Given task ▸
Please rewrite the data from its first line through the line containing "Action: (338, 105)", swapping "banner" for "header" and leaving everything else unchanged.

━━ Data listing ━━

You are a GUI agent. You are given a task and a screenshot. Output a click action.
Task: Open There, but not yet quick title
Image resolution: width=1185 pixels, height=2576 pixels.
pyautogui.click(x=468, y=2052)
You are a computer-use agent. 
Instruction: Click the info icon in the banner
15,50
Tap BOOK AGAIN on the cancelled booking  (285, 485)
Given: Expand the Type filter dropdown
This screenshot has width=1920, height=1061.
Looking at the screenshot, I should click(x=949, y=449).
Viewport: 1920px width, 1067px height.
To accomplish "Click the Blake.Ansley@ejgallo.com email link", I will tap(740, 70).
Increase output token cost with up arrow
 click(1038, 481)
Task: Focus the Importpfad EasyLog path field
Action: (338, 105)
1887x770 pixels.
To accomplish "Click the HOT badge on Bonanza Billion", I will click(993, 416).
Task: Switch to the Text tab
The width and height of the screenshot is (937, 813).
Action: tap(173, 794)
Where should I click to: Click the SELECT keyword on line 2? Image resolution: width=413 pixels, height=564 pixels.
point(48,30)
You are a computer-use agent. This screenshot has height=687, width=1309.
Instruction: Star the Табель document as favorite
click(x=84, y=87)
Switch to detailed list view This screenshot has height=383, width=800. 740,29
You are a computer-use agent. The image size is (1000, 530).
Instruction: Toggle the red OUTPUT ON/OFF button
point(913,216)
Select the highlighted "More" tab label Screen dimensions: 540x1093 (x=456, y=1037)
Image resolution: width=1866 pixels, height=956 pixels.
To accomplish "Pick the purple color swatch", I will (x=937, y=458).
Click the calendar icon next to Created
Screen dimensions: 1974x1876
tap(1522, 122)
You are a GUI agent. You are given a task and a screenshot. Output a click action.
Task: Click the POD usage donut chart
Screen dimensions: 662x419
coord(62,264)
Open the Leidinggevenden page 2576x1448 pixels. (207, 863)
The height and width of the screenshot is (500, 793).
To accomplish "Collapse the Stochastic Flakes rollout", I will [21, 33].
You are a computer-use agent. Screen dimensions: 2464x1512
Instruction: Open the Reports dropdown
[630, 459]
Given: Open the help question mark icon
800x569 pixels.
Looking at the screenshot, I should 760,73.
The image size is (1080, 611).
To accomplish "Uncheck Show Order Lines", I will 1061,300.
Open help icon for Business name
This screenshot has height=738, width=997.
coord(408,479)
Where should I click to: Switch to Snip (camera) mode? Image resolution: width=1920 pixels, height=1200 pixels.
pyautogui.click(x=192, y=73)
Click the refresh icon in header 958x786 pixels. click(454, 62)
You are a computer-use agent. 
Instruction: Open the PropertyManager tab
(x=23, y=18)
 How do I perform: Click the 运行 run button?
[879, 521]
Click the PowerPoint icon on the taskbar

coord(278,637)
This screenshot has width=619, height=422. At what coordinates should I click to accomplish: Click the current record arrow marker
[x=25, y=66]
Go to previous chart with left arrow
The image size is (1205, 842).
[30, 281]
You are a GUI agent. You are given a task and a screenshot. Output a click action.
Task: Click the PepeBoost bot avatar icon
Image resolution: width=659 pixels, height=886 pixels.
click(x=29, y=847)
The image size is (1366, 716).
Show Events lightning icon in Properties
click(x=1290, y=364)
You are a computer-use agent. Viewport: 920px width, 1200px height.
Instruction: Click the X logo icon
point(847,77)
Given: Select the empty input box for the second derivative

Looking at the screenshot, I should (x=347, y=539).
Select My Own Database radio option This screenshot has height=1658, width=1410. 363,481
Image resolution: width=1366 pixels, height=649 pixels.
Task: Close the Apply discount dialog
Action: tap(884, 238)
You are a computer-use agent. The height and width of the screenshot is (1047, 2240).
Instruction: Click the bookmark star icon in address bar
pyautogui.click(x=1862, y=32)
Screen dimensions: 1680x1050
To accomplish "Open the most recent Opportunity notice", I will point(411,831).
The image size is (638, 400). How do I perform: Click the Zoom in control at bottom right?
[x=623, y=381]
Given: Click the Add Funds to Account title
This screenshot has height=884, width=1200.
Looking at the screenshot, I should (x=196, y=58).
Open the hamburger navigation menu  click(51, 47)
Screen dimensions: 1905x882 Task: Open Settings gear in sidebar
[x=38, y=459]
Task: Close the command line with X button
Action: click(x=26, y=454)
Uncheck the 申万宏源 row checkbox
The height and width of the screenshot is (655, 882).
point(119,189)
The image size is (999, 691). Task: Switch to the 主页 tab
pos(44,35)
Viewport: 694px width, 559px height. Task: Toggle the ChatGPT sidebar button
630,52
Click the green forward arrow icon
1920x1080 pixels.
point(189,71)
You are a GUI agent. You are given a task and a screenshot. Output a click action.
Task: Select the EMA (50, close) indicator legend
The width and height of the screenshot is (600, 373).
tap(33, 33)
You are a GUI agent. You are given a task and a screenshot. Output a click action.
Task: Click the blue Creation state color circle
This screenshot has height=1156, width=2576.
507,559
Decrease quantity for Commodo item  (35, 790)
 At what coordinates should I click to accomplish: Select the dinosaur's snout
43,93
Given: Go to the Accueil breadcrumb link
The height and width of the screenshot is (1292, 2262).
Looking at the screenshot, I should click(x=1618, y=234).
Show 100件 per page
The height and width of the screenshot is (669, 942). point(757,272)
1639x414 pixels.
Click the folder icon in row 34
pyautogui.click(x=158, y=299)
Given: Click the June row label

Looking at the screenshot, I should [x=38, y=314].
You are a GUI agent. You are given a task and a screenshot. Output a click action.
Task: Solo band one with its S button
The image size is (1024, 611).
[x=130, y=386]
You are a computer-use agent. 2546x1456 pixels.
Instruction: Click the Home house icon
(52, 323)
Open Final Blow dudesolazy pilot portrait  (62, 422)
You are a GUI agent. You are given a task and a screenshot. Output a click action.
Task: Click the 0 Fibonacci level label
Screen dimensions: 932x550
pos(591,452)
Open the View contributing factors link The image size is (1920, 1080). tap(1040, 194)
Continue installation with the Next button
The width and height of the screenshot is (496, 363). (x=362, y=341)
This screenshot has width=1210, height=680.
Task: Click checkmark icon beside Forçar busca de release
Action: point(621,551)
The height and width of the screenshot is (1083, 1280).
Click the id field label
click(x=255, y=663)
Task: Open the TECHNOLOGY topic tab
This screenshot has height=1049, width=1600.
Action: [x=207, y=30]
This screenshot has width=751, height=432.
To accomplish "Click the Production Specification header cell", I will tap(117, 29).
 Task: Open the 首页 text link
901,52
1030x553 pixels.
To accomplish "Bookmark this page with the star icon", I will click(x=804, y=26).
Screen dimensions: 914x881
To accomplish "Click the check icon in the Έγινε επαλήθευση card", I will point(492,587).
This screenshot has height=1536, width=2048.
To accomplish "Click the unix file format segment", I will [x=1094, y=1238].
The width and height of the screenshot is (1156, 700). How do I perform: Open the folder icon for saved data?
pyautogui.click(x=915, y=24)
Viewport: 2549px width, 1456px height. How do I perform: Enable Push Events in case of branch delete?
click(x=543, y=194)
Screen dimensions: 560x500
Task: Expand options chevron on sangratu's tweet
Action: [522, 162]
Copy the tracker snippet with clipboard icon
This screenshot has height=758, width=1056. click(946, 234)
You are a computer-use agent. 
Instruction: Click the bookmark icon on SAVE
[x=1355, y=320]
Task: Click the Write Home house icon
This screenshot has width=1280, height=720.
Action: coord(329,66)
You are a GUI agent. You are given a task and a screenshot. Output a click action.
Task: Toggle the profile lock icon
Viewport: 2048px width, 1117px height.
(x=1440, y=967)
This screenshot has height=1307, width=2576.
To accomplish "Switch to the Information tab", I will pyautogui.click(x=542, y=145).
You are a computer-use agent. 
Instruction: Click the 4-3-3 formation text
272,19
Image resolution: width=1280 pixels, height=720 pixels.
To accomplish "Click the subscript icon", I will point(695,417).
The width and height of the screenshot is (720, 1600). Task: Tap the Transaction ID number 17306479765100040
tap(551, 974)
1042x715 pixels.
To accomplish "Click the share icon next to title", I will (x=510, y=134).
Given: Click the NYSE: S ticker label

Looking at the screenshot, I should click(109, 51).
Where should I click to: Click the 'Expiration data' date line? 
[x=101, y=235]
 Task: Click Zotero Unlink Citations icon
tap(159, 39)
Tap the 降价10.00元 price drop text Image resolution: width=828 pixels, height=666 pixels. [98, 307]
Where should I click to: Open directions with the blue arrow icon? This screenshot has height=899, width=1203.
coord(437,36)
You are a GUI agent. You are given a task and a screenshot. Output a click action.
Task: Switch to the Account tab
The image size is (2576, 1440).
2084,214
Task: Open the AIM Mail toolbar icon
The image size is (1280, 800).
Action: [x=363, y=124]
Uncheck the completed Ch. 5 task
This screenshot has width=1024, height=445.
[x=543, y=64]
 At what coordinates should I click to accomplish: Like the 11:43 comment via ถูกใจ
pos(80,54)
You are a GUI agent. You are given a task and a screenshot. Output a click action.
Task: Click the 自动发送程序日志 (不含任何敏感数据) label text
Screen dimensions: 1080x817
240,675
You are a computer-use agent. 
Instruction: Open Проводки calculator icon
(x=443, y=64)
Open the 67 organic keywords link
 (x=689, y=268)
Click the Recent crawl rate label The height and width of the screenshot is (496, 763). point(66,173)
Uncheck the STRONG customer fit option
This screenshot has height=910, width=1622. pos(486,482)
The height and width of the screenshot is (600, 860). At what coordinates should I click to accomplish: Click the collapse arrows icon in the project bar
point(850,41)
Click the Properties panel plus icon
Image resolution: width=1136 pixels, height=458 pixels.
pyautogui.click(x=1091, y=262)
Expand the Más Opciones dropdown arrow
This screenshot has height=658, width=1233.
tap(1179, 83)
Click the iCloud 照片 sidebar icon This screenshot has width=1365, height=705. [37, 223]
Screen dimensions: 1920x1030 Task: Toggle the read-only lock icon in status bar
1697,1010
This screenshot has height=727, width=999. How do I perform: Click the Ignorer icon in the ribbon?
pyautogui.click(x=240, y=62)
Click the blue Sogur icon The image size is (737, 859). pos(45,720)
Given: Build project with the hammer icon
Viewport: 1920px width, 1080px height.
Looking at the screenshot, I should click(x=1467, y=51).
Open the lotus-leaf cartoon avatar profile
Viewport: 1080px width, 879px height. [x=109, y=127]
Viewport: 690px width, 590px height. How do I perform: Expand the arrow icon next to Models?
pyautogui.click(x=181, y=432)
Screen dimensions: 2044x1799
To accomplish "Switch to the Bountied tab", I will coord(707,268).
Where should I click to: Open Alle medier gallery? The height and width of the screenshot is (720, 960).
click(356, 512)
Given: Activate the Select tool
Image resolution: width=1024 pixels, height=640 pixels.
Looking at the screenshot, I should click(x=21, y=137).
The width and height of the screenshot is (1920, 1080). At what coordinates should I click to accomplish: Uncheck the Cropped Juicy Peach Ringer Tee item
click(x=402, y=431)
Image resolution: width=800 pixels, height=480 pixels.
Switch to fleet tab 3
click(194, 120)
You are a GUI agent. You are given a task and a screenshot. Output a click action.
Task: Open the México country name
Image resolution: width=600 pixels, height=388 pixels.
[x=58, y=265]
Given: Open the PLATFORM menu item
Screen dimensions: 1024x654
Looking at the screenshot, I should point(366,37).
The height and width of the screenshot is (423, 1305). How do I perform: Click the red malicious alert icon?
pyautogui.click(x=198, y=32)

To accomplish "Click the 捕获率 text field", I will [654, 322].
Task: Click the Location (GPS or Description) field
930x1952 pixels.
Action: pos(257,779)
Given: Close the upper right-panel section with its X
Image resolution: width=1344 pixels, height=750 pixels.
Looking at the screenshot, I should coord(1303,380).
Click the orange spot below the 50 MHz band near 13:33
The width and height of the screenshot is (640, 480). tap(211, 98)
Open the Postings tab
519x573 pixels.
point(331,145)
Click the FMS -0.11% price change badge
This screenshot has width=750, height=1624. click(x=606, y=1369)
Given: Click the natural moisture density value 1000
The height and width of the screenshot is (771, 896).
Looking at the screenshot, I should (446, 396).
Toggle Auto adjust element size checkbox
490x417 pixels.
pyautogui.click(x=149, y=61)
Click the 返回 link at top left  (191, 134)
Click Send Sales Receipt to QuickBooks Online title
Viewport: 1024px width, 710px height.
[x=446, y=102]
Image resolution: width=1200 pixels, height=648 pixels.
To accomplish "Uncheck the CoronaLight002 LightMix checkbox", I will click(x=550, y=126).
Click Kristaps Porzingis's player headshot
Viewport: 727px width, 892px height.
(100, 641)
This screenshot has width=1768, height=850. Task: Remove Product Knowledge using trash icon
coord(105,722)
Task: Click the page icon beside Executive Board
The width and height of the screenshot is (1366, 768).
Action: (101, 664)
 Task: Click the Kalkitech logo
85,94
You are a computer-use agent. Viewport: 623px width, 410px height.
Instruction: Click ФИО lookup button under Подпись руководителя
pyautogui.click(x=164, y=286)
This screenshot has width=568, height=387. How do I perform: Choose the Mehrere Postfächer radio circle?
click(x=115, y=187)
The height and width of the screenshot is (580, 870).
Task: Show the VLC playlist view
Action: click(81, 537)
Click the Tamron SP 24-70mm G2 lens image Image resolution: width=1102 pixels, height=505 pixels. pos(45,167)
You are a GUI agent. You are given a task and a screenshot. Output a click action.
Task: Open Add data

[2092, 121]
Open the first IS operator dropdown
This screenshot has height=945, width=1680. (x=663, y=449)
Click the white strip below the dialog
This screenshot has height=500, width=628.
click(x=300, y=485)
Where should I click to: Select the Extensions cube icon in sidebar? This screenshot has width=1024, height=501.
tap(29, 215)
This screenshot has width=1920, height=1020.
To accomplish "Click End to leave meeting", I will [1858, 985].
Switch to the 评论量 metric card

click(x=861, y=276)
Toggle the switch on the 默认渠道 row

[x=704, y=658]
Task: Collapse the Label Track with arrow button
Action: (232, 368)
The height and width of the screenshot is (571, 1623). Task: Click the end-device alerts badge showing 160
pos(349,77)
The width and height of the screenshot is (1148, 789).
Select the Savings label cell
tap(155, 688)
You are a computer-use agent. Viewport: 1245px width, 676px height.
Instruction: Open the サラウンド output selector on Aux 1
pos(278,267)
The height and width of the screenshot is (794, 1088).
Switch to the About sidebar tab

━━━

Final result ▸
You are a GUI agent. You are given a task and a screenshot. Output a click action.
Task: Open There, but not yet quick title
Image resolution: width=1185 pixels, height=2576 pixels.
pyautogui.click(x=468, y=2052)
You are a computer-use agent. 
Instruction: Click the info icon in the header
15,50
Tap BOOK AGAIN on the cancelled booking  (285, 485)
Given: Expand the Type filter dropdown
This screenshot has width=1920, height=1061.
Looking at the screenshot, I should click(x=949, y=449).
Viewport: 1920px width, 1067px height.
To accomplish "Click the Blake.Ansley@ejgallo.com email link", I will tap(740, 70).
Increase output token cost with up arrow
 click(1038, 481)
Task: Focus the Importpfad EasyLog path field
Action: (338, 105)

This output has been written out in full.